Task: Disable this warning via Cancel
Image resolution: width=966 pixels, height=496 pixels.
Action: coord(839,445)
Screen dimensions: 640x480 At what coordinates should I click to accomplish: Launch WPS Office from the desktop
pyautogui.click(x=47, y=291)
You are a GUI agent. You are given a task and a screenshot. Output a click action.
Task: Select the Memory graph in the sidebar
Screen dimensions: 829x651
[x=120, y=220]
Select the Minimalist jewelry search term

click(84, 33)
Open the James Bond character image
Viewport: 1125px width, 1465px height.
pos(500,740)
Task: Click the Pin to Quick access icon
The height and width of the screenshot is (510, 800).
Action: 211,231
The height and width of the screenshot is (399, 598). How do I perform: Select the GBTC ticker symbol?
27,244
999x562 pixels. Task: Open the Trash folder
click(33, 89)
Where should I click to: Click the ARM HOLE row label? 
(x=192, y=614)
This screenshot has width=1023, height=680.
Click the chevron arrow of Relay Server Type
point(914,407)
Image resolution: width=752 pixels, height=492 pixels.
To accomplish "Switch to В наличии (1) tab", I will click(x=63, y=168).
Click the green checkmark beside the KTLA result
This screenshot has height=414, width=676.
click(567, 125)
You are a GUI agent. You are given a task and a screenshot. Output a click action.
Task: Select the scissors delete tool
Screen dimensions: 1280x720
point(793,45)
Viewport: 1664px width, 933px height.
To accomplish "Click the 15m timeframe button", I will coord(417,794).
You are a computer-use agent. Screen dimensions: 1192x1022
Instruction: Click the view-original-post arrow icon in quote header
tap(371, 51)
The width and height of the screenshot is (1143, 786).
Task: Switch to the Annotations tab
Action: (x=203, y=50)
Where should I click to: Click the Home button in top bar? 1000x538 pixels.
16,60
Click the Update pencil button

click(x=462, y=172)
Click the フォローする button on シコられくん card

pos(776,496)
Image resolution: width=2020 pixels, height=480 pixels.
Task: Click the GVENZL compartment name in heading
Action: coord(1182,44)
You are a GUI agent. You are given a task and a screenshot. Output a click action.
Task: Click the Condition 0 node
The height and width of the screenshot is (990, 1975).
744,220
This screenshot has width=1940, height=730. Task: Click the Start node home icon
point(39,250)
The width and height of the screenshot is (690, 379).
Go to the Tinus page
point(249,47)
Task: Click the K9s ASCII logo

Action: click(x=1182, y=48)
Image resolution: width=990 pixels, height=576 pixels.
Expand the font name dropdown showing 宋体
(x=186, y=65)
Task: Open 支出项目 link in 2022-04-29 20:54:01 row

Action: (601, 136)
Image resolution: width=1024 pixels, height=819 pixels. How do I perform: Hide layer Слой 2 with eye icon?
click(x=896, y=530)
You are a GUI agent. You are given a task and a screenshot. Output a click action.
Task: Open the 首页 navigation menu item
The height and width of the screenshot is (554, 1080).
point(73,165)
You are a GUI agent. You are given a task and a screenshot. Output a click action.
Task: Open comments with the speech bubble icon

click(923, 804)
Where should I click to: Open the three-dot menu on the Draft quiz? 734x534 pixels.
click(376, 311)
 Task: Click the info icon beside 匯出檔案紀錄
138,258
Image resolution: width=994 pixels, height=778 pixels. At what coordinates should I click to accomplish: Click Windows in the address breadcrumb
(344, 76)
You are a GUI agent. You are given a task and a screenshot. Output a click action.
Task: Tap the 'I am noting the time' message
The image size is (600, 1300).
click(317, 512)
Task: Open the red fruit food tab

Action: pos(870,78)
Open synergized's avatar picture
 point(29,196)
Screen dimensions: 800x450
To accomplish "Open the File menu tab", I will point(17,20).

┄┄┄┄┄┄┄┄┄┄

Requirement: Here the output must be the lines above from the line with "Image resolution: width=752" to the line with "Task: Select the scissors delete tool", both included, duplicated word for word and nothing else.

Response:
Image resolution: width=752 pixels, height=492 pixels.
To accomplish "Switch to В наличии (1) tab", I will click(x=63, y=168).
Click the green checkmark beside the KTLA result
This screenshot has height=414, width=676.
click(567, 125)
You are a GUI agent. You are given a task and a screenshot. Output a click action.
Task: Select the scissors delete tool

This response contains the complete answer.